--- EXTRAIT FOURNI ---

En tête, un groupe de mendiants ou tout au moins de pauvres dont le premier porte une croix. Ils sont généralement vêtus d’une longue redingote éprouvée par de vieux services et que surmonte un chapeau de haute forme. Plusieurs ont, en pardessus, un tablier de toile bleue. Les femmes sont aussi en guenilles et pieds nus. Viennent ensuite cinq ou six enfants de dix à douze ans en redingotes à pèlerines trop longues et trop larges, la tête cachée sous un énorme chapeau que garnissent plusieurs rangées de crêpes à grands nœuds ; puis des enfants de chœur en surplis blancs et courts, comme partout ; enfin des prêtres avec la barbe et de grandes bottes.

Derrière le clergé les musiciens, et derrière les musiciens le mort dans un cercueil placé sur les épaules de huit confrères qui ont des crêpes aux poignets, un crêpe immense en sautoir et à la main un gros cierge court.

À l’avant et à l’arrière du cercueil, un grand drap blanc dont je ne comprends ni la signification ni l’usage et qui est porté par huit personnages en costume pareil à celui des précédents ; sur le cercueil même, des statues en bois doré, des couronnes de fer-blanc, des rubans et des fleurs. La foule suit pêle-mêle : les mendiants psalmodient, le clergé chante, les trombones rugissent, les cors sonnent et les clarinettes crient.

---

» CONSIGNES
**A.** Répondez à ces questions sur l'extrait décrivant le cortège funèbre :
(i) Que porte le premier du groupe de pauvres placé en tête ?
(ii) Combien de confrères portent le cercueil sur leurs épaules ?
(iii) Quels objets sont posés sur le cercueil même ?
**B.** Reproduisez sans rien changer le passage de l'extrait sur le cortège funèbre qui commence par « Derrière le clergé », et arrêtez-vous après « les clarinettes crient. ».
Appuyez-vous uniquement sur l'extrait.

--- MATÉRIEL D'ÉTUDE ---

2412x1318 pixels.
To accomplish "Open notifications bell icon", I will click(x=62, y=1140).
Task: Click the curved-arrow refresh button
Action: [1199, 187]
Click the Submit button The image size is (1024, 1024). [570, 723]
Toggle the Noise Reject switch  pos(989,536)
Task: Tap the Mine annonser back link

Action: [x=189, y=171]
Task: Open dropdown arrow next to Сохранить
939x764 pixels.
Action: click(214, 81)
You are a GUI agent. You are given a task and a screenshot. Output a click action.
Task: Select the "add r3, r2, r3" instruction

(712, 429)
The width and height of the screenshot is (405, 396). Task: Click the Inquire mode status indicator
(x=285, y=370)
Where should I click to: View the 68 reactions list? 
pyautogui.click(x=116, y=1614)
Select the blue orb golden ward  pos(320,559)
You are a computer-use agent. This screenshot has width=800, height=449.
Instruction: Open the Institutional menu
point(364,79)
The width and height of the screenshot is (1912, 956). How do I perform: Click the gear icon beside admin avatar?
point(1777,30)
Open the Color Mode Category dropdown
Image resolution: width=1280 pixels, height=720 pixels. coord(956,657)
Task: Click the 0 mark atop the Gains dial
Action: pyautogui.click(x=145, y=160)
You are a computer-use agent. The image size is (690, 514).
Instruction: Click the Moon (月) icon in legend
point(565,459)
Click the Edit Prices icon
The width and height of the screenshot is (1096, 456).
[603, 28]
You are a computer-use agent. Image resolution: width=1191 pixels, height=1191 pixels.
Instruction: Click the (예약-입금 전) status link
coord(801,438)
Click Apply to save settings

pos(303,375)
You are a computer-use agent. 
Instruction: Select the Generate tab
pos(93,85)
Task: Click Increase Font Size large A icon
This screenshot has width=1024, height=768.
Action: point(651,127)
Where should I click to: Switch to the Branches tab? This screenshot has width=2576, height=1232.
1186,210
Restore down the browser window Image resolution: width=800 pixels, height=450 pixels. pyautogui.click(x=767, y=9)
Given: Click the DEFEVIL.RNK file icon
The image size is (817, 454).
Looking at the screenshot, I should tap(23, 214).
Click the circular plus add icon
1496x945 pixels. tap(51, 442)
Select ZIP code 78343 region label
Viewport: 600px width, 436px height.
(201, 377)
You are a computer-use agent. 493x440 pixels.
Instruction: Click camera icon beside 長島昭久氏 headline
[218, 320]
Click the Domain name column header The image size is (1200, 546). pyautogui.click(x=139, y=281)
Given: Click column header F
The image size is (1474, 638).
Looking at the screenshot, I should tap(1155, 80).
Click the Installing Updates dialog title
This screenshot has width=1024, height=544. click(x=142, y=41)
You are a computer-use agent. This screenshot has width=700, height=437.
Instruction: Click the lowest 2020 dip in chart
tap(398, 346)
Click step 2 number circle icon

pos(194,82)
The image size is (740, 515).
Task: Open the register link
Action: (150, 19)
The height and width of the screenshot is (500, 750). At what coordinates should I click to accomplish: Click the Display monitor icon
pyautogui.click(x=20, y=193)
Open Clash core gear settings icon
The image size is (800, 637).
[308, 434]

---

» CORRIGÉ
**A.**
(i) Une croix.
(ii) Huit.
(iii) Des statues en bois doré, des couronnes de fer-blanc, des rubans et des fleurs.

**B.**
Derrière le clergé les musiciens, et derrière les musiciens le mort dans un cercueil placé sur les épaules de huit confrères qui ont des crêpes aux poignets, un crêpe immense en sautoir et à la main un gros cierge court.

À l’avant et à l’arrière du cercueil, un grand drap blanc dont je ne comprends ni la signification ni l’usage et qui est porté par huit personnages en costume pareil à celui des précédents ; sur le cercueil même, des statues en bois doré, des couronnes de fer-blanc, des rubans et des fleurs. La foule suit pêle-mêle : les mendiants psalmodient, le clergé chante, les trombones rugissent, les cors sonnent et les clarinettes crient.